Filtreli Dünyada Gerçekler Kayboluyor! Çocuklar Risk Altında
Sosyal medya, çocuklarda özgüven sorunlarını ve kaygı bozukluklarını tetikliyor. Uzman Psikolojik Danışman Bercis Seden Çalışkan, bu etkinin gençleri dijital bir yarışın içine sürüklediğini belirterek, "Bu durum özgüveni değil, kaygıyı besliyor" uyarısında bulundu.
Tüm dünyada olduğu gibi Türkiye’de de sosyal medya kullanımı hızla artıyor. Uluslararası veriler, gençlerin günde ortalama 3 ila 4 saatini sosyal medya platformlarında geçirdiğini gösteriyor. Ancak uzmanlara göre bu yoğunluk, eğlence alışkanlıklarını değiştirmekle kalmıyor; aynı zamanda psikolojik sorunlara da zemin hazırlıyor.
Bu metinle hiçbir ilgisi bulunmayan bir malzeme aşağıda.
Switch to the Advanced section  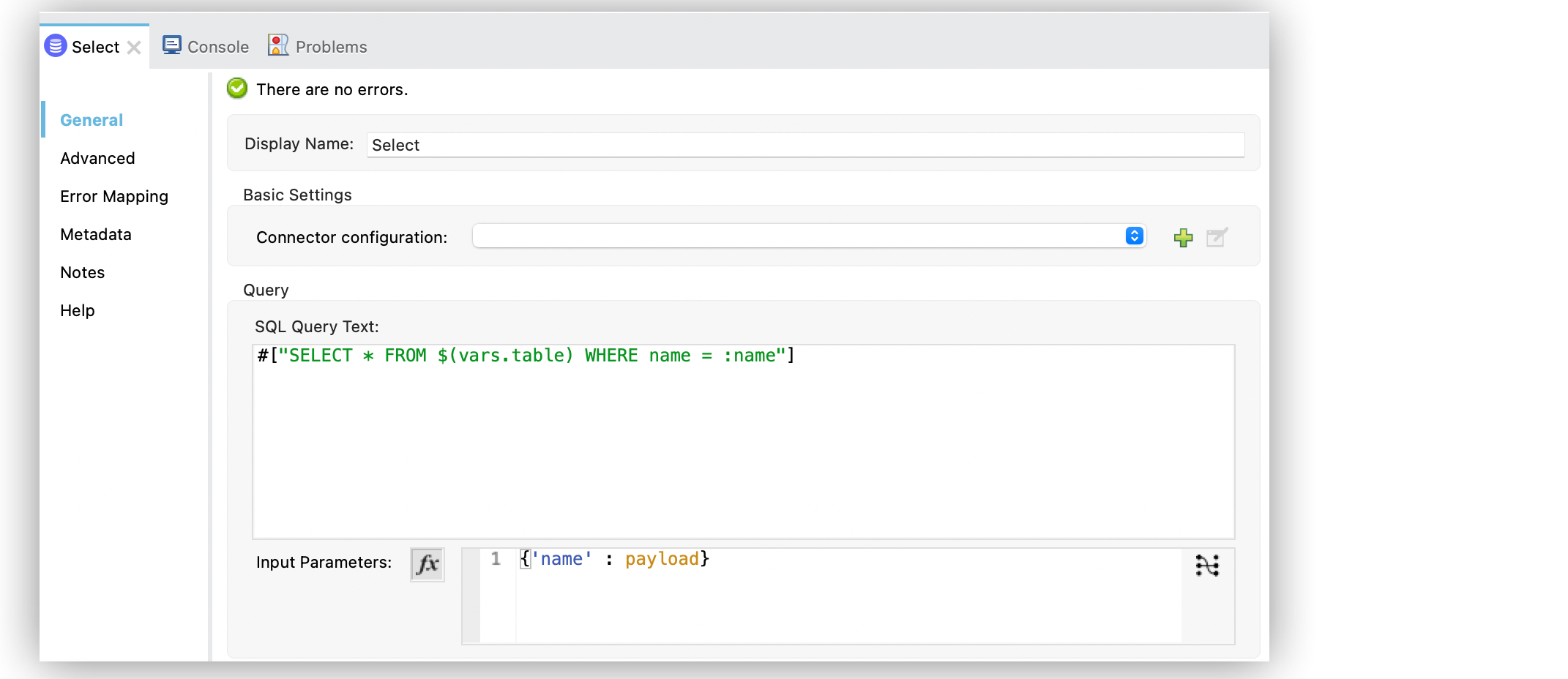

Ergenlik döneminde kimlik gelişimi süren gençlerin, sosyal medyada gördükleri 'mükemmel hayatlarla' kendilerini kıyaslaması, özgüven sorunlarını artırıyor. Paylaşımlarına gelen beğeni sayısına göre değerli ya da değersiz hisseden gençler, zamanla yetersizlik duygusuna kapılıyor. Bildirimleri sürekli kontrol etme alışkanlığı ise uyku düzenini bozarken dikkat dağınıklığını artırıyor.
UZMAN İSİM UYARDI
Uzman Psikolojik Danışman Bercis Seden Çalışkan, sosyal medyanın hayatın amacı değil, yalnızca bir araç olduğunu vurguluyor: “Gençler kendilerini hızına yetişemedikleri bir yarışın içinde buluyor. Filtreli dünyada gerçek kayboluyor, bu da özgüveni değil kaygıyı besliyor. Çocuklar sürekli izleniyormuş gibi hissediyor, gerçeği parlatılmış görüntülerle karıştırıyor.” Çalışkan çocukları sosyal medyadan tamamen koparmanın çözüm olmadığını belirterek, şu ifadeleri kullandı:
"Öncelikle onlara dijital farkındalık kazandırmalıyız. Gençlere sosyal medyada gördükleri her şeyin gerçeği yansıtmadığını öğretmek, kendi değerlerini keşfetmelerine fırsatlar yaratmak çok kıymetli. Onlara ekranın ötesinde de bir hayat olduğu mesajını vermeliyiz. Günümüzün hızlı akışında asıl ritmin kendi ritmimiz olduğunu göstermeli, kendi ritmini bulmasına destek olmalıyız. Bu süreçte kendi duygularını ve özellikle kaygılarını hafife almamalıyız. Anlaşılmak önce anlamaktan geçer. Onların duygularını dinlemeli, anlamalı ve yargılamamalıyız. Çocuğun kalbine ulaşmanın en kolay yolu güven veren açık bir iletişimdir. Unutmayalım ki sosyal medya bir araçtır, hayatımızın amacı değil. Çocuklarımızın ve gençlerimizin iç dünyalarını korumak, kaygılarını anlamak ve onların gerçek yaşam değerleriyle buluşturmak hepimizin sorumluluğu."